Muslim women wearing a full-face veil
Muslim women wearing a full-face veil

An Islamic academic has cited British laws that “pressurise” Jewish men to grant their wives a religious divorce in a parliamentary submission on Sharia courts.

Dr Amin Al-Astewani, a Law lecturer at Lancaster University, told the Home Affairs Select Committee that the English legal system gives “exceptional avenues” for Shariah Councils to accrue legal force, citing those that benefit Jewish women.

It comes as campaigners warn that disbanding Sharia Councils could leave thousands of Muslim women trapped in abusive marriages, as the influential parliamentary committee looks into the Councils’ practices.

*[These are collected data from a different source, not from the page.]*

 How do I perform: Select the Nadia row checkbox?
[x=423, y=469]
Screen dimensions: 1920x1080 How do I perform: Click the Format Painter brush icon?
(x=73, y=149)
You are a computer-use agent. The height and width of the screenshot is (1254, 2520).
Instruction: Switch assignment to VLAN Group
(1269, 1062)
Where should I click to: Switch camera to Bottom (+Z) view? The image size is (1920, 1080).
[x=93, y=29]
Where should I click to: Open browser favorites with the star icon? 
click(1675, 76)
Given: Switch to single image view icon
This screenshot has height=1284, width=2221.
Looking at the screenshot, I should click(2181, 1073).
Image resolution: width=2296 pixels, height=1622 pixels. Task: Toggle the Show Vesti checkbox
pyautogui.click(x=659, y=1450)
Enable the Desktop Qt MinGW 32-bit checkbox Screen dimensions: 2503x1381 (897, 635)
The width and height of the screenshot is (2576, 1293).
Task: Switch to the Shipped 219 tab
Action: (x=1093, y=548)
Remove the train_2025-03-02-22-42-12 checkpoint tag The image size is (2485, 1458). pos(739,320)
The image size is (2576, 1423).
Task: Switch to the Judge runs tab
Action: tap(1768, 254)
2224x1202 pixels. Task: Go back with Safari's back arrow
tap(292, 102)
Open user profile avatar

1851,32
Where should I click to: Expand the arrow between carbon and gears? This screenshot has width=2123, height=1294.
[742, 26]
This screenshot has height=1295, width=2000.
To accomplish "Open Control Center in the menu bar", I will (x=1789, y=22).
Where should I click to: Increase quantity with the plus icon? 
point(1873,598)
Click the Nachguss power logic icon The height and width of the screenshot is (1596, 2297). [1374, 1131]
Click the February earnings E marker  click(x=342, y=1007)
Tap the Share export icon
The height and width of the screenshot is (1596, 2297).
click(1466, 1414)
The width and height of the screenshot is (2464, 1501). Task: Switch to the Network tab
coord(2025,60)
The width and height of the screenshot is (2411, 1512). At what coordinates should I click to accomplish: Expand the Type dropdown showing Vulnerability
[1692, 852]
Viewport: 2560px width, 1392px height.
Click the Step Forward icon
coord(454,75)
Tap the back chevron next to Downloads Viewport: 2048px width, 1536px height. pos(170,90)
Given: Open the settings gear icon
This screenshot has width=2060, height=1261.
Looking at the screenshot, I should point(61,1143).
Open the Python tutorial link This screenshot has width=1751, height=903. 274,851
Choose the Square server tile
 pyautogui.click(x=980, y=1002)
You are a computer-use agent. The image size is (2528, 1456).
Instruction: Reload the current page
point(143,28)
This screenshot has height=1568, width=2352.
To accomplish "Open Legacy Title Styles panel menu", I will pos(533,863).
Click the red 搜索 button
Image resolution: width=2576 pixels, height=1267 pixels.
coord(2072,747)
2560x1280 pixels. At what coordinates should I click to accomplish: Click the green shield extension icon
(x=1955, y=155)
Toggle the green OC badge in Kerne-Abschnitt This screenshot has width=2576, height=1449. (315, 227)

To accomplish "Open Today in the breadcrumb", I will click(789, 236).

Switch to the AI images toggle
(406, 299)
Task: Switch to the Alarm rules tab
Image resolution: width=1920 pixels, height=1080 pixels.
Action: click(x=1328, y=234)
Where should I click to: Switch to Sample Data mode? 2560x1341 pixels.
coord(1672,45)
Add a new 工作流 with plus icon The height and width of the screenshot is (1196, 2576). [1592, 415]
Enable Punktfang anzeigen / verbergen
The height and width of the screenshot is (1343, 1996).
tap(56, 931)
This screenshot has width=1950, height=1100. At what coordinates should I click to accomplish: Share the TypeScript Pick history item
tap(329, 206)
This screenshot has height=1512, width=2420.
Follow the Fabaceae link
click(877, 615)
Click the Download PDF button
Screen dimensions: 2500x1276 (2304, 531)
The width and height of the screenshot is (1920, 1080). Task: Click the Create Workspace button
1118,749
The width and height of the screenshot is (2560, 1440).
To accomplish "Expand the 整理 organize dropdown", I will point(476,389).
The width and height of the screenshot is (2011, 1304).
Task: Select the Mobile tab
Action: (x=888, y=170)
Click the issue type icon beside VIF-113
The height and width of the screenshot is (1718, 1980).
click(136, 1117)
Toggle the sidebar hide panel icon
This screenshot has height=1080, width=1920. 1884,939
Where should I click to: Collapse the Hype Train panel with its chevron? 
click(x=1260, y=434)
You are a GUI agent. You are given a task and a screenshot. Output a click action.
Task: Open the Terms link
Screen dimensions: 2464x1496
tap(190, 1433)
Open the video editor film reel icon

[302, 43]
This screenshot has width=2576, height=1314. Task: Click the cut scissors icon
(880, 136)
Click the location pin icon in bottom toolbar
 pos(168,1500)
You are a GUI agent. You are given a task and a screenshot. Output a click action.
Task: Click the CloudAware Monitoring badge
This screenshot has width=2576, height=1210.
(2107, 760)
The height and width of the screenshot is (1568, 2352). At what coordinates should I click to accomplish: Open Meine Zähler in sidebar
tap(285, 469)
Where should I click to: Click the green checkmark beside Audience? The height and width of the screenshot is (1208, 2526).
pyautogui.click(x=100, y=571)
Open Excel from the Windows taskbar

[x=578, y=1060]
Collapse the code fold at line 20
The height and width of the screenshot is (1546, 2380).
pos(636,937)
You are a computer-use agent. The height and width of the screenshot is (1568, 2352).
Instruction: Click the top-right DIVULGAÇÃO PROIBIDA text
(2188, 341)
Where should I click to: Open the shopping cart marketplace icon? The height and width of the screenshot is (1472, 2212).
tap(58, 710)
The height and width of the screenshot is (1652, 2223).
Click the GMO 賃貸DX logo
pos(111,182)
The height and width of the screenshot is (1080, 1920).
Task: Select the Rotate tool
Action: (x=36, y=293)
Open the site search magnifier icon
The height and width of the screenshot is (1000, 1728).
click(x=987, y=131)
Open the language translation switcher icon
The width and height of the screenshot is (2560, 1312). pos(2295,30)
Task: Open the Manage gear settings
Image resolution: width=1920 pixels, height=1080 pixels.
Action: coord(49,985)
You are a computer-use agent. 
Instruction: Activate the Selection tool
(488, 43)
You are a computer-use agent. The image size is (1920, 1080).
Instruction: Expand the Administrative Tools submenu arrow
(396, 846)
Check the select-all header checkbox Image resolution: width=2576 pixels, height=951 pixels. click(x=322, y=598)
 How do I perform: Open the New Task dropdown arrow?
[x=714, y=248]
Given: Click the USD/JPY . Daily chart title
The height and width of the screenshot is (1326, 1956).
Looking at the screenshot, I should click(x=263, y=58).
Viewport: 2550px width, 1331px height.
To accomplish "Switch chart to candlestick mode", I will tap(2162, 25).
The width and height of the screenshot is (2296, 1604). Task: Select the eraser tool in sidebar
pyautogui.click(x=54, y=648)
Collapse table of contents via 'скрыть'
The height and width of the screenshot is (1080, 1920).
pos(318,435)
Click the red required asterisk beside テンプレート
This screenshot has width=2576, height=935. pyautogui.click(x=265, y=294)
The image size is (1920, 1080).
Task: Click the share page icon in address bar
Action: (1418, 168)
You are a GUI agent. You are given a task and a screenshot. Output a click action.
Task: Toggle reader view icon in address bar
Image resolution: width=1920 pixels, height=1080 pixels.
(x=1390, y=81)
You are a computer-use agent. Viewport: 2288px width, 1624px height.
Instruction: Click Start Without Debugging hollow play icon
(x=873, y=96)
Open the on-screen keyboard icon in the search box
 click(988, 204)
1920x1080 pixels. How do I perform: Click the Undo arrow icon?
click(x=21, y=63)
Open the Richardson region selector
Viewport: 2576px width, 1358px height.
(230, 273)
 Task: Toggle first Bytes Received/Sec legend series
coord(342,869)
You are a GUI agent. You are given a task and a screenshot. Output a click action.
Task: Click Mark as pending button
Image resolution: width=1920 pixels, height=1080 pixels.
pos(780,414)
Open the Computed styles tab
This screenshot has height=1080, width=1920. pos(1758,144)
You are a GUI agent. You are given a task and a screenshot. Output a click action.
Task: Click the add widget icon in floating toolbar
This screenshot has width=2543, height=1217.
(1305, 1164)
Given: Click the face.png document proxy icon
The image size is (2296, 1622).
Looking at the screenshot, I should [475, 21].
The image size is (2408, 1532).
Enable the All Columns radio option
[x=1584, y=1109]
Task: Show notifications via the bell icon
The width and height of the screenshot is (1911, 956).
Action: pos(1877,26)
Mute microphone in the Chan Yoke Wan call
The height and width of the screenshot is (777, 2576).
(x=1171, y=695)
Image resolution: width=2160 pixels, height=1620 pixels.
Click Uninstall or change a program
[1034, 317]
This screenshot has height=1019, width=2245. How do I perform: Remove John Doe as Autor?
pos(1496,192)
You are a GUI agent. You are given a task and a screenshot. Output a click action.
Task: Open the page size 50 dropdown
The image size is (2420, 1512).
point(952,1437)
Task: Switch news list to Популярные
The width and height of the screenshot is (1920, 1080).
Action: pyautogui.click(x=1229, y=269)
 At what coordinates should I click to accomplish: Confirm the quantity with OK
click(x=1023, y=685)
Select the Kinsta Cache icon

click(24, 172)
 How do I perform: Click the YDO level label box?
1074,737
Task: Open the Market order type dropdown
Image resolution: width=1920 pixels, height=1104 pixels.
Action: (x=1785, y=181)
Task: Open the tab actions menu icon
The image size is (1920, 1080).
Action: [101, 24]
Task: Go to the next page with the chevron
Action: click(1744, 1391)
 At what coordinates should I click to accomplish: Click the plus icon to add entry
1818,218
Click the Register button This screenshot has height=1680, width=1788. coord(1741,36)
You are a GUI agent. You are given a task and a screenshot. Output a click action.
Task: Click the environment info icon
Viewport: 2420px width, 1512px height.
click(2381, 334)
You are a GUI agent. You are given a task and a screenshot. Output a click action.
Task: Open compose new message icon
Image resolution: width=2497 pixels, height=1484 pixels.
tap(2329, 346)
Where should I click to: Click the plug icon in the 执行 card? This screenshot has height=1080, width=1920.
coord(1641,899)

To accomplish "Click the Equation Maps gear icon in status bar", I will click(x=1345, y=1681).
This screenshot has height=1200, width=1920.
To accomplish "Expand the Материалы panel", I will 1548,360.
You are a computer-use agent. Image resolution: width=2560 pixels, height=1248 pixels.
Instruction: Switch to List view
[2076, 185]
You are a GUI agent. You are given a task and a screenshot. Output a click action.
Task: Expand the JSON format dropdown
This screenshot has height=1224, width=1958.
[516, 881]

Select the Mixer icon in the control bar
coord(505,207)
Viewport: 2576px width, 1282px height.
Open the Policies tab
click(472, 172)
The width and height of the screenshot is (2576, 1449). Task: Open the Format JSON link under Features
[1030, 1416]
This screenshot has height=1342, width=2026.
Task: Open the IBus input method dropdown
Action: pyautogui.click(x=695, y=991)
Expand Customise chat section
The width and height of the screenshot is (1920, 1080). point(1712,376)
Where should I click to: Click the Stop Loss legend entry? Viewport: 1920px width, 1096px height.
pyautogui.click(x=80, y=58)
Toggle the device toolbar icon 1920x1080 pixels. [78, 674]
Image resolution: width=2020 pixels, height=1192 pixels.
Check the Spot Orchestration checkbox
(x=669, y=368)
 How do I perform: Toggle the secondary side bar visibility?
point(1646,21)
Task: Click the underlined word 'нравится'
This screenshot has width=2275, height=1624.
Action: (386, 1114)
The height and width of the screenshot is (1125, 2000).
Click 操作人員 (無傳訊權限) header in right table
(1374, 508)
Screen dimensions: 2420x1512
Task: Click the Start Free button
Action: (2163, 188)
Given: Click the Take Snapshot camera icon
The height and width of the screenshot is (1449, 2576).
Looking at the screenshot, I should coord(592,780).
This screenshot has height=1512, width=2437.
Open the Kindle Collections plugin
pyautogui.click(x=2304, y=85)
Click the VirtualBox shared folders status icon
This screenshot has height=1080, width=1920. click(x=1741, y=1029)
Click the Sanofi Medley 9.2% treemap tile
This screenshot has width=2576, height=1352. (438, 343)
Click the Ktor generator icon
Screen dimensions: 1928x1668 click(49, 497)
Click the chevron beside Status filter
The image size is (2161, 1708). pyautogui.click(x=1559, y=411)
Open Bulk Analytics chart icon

Although the decisions of Sharia Councils have no legal power in the UK, English judges can treat an Islamic decree of divorce issued by a Shariah Council as having legal effect for the purposes of contract law.

Al-Astewani cited the Arbitration Act 1996, which allows Jewish couples to refer their divorce dispute to a private arbitrator, whose decision is enforced in the civil courts.

She also suggested the Divorce (Religious Marriages) Act 2002 as an alternative avenue for Muslim women, because this is used by the London Beth Din.

“This Act allows a court to order that a decree nisi cannot become absolute until both parties dissolve the marriage according to ‘the usages of the Jews’ or ‘any other prescribed religious usages,’” she wrote.

“The London Beth Din has stated that section 10A has reduced the number of Jewish women in limping marriages, by pressurising Jewish husbands to approach the Beth Din and agree to give their wives a divorce before the decree absolute is issued.”

Muslim women could apply under the term “other prescribed religious usages,” she said, but they must first apply to the government for such an extension to be officially granted. No such application has of yet been made by the Muslim community.